Testo da leggere
==*==

Sei delusioni cocenti della Serie A 2022/23

Giocatori, allenatori e storie da cui ci aspettavamo tanto, e che invece si sono rivelate un insuccesso.

Dopo le sorprese di cui abbiamo scritto ieri, ecco un altro piccolo elenco raccontato: ci sono personaggi, storie e tendenze non proprio esaltanti del campionato che è appena finito, soprattutto se pensiamo alle aspettative iniziali. In fondo le delusioni più grosse – e quindi le più cocenti, le più dure da affrontare e spiegare – sono quelle che arrivano quando inizialmente ti aspettavi altro, un lieto fine, una nuova scoperta calcistica, un ritorno a grandi livelli dopo una o più stagioni di difficoltà. Abbiamo scelto casi davvero eclatanti, quelli che che non potevano essere ignorati, e nomi un po’ più insospettabili, pescando a ogni latitudine di classifica: purtroppo – o per fortuna, da un certo punto di vista – la geografia dell’insuccesso può colpire chiunque, può colpire dappertutto, tra i piccoli come tra i grandi.

La lotta per non retrocedere è un fiasco totale

La scorsa stagione avevamo celebrato l’impresa della Salernitana, capace di salvarsi dopo una rimonta clamorosa. I granata ci erano riusciti con (o nonostante) avessero accumulato appena 31 punti, a testimonianza di una lotta salvezza decisamente fiacca e poco competitiva. Una quota che quest’anno è rimasta invariata – chi si salverà, nello spareggio tra Spezia e Verona, se la sarà cavata con 31 punti, ancora. Due squadre, Cremonese e Sampdoria, sono uscite rapidamente dalla lotta salvezza, destinate a retrocedere con ampio anticipo.

==*==

Completa quanto segue
**a.** Rispondi a queste domande sul testo dedicato alle delusioni della Serie A 2022/23:
(i) Di che cosa si era scritto il giorno prima?
(ii) Quale squadra si era salvata la scorsa stagione grazie a una rimonta clamorosa?
(iii) Quali due squadre sono uscite rapidamente dalla lotta salvezza?
**b.** Elenca tutte le squadre citate nel testo sulle delusioni della Serie A 2022/23.
Il materiale successivo proviene da una fonte diversa.

Dati archiviati
==*==

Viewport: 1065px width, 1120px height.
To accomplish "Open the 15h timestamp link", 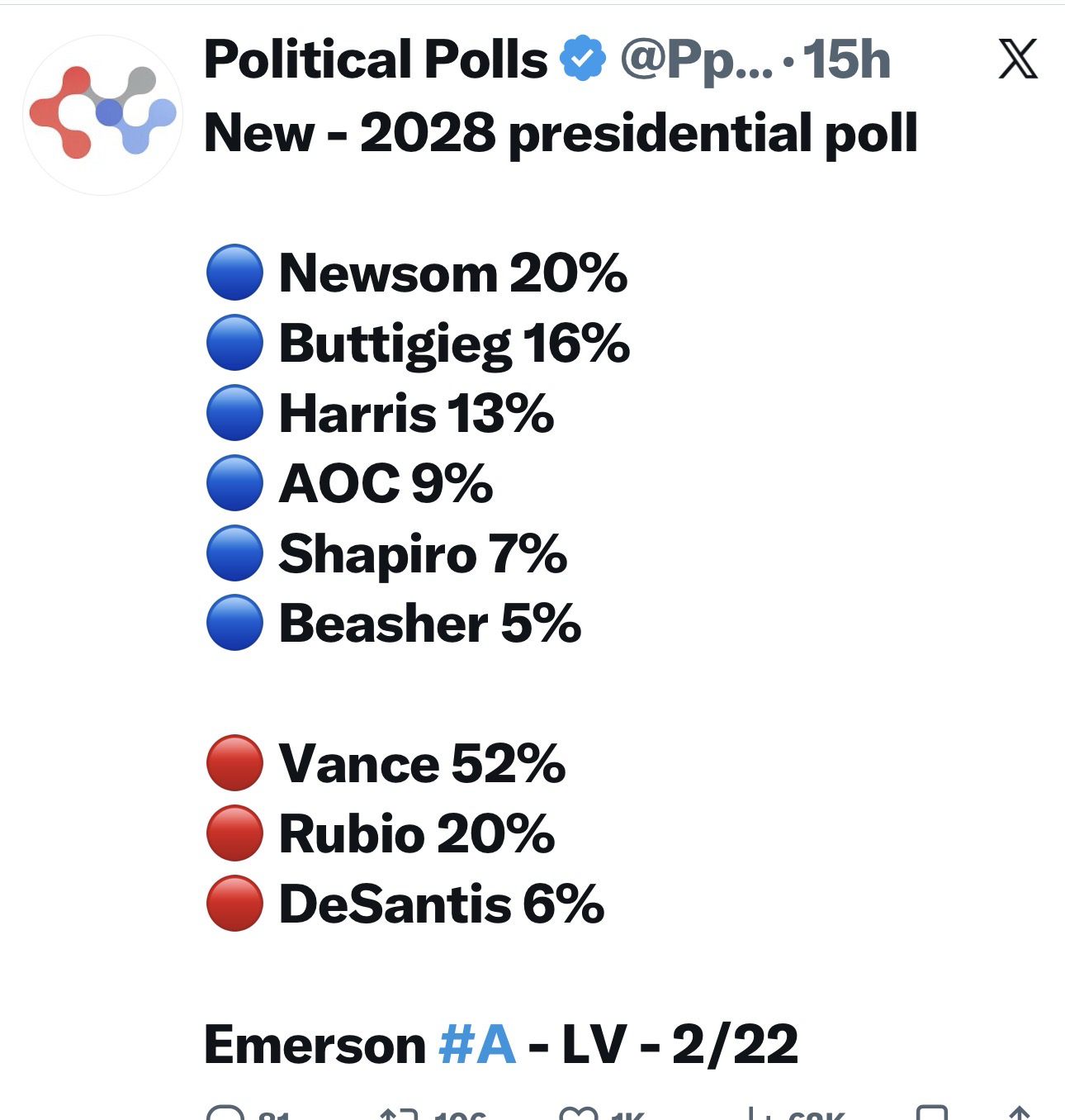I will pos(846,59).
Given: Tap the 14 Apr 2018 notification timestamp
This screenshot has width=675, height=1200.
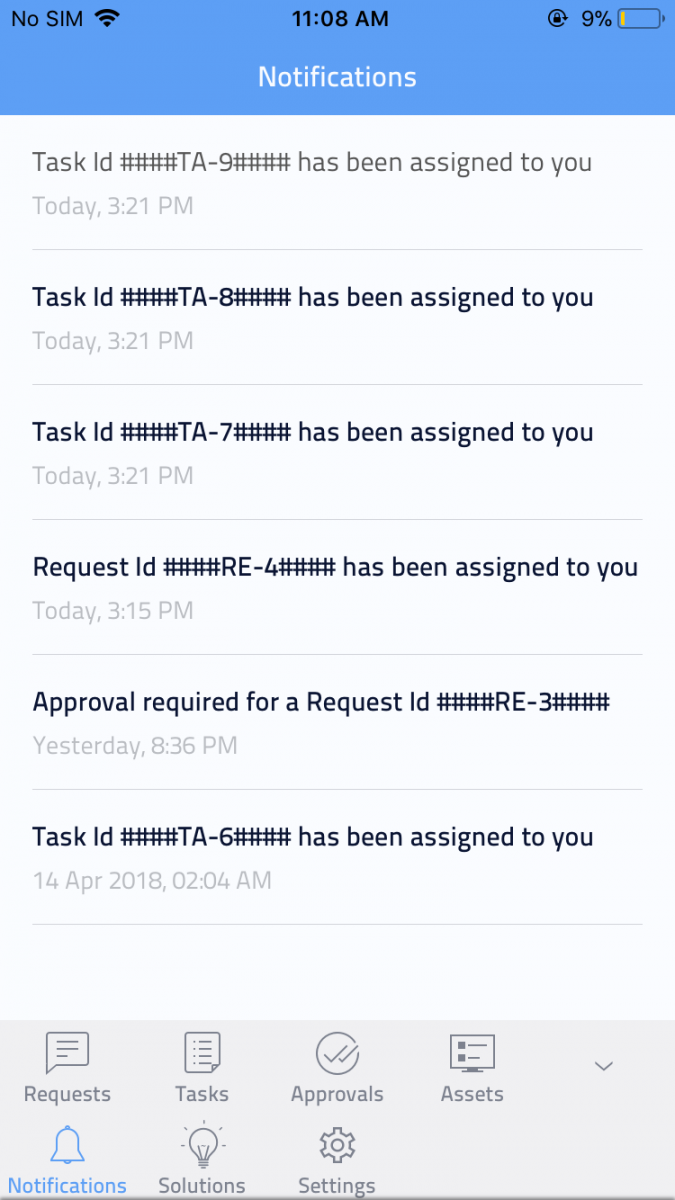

==*==

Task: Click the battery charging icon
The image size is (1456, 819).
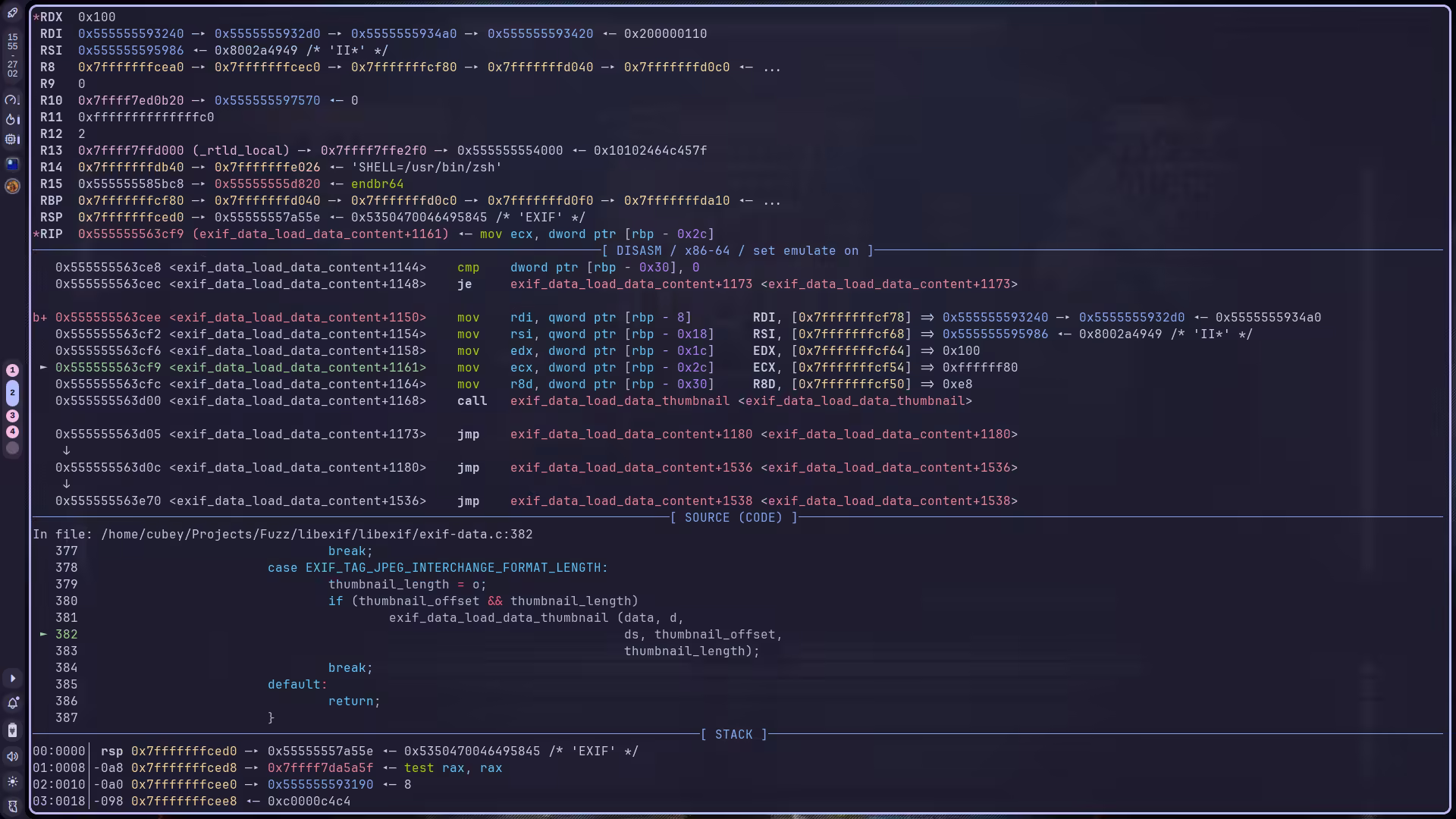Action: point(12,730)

==*==

Soluzioni degli esercizi
**a.**
(i) Delle sorprese.
(ii) La Salernitana.
(iii) La Cremonese e la Sampdoria.

**b.** Salernitana, Spezia, Verona, Cremonese, Sampdoria